(Saved data entries)

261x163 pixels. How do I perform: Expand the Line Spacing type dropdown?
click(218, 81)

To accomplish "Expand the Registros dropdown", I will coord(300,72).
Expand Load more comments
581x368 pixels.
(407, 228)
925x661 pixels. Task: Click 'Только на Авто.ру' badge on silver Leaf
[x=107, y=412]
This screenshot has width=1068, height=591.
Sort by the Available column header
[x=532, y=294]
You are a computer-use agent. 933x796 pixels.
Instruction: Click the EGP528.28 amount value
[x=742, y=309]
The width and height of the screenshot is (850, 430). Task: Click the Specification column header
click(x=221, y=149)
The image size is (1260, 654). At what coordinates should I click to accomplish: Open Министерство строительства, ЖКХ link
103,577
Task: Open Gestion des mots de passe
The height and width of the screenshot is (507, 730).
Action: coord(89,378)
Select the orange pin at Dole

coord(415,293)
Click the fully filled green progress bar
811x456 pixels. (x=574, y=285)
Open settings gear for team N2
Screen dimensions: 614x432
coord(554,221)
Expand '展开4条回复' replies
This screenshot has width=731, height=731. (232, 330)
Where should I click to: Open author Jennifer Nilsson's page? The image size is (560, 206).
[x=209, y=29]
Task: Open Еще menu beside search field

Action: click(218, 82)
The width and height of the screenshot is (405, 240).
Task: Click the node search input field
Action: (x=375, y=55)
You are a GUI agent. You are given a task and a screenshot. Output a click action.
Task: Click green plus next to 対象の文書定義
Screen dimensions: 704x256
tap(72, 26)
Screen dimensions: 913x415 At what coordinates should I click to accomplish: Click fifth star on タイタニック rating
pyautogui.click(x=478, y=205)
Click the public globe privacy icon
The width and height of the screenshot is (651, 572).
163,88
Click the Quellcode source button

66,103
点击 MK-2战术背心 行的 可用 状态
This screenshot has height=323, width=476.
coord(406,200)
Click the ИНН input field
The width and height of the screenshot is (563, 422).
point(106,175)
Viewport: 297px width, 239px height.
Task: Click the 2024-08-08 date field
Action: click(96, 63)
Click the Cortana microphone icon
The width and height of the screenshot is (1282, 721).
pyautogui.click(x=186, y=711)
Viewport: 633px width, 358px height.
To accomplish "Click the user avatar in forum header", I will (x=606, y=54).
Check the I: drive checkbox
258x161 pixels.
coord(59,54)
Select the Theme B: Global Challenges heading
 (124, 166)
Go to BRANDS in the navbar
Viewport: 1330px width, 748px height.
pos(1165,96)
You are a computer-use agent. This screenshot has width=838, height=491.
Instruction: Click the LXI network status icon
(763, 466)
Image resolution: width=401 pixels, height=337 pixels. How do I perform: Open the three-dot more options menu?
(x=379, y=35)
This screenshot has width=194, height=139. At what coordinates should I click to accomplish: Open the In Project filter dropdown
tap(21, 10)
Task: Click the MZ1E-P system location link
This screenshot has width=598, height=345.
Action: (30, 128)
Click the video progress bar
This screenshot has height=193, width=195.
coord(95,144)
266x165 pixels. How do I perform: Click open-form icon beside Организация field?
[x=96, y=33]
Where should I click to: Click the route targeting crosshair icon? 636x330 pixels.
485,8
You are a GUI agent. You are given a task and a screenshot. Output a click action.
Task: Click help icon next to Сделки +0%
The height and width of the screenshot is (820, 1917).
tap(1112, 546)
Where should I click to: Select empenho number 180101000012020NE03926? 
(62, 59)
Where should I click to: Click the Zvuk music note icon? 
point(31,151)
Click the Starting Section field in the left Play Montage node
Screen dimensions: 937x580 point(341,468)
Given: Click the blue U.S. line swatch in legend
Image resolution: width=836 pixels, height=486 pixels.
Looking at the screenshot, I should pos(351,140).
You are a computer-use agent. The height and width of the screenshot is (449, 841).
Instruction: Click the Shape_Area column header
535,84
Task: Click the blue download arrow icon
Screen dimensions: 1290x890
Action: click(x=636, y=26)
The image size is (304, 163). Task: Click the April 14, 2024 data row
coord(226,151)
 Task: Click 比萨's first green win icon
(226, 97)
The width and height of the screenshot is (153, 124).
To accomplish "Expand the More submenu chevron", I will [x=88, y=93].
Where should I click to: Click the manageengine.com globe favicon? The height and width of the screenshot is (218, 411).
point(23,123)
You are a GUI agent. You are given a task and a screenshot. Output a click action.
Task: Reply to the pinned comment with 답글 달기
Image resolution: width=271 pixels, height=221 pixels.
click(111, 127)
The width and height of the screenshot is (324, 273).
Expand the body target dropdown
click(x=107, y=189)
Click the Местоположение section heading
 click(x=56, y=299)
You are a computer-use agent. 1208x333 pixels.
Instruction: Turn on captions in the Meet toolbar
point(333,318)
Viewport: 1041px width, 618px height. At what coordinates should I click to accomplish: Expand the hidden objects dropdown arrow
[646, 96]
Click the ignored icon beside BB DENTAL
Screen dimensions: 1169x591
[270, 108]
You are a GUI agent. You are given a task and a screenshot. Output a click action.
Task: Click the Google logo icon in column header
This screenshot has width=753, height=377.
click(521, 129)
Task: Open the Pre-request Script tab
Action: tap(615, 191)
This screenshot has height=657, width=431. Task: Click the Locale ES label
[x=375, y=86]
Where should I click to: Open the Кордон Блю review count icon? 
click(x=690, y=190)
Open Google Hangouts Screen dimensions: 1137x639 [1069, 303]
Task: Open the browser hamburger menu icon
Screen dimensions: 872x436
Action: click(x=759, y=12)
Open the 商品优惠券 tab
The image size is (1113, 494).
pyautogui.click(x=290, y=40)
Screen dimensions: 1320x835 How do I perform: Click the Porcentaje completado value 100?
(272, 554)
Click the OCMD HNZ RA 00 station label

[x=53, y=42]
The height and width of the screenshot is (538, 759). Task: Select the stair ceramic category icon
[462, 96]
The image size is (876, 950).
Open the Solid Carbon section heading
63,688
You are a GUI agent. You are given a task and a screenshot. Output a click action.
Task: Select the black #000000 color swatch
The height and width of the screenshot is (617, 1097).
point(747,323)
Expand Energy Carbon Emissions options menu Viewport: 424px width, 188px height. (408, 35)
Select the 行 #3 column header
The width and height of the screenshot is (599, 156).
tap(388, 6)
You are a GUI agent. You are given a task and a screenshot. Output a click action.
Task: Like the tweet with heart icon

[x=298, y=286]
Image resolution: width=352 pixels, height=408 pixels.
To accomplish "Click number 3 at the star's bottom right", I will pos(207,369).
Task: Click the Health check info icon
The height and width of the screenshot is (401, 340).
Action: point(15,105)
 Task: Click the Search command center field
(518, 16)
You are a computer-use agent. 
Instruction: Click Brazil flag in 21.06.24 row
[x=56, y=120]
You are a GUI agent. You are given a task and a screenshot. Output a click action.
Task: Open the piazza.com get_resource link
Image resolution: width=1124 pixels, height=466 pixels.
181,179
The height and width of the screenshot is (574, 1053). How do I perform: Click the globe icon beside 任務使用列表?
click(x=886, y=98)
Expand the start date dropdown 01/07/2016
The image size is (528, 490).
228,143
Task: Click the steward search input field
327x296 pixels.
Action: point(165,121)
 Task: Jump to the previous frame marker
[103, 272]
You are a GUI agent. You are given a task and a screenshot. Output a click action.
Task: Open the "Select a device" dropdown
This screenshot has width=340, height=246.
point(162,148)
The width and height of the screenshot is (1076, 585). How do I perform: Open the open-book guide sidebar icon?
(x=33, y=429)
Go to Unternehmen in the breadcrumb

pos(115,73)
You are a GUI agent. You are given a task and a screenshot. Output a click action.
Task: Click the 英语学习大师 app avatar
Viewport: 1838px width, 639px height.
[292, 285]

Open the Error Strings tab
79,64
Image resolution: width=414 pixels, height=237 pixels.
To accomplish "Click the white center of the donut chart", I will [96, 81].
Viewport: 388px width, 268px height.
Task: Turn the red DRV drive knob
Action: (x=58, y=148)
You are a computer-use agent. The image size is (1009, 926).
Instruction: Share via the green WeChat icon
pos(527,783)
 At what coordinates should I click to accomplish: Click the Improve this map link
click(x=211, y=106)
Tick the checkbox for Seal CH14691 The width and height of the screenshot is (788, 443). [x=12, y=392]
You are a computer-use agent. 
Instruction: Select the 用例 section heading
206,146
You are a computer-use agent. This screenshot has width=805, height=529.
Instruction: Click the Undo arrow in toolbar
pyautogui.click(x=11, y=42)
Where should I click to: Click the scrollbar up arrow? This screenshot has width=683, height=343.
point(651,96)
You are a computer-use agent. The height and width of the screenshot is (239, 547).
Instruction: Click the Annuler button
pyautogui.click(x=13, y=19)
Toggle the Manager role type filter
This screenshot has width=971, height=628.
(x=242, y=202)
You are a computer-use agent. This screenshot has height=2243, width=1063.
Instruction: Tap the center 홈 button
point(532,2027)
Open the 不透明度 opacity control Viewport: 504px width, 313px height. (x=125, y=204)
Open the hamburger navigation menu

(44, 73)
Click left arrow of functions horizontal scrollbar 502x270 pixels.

TASK DETAILS: Using the entries above, give the number of lines that include "next", with no added words.

EXERCISE ANSWER: 2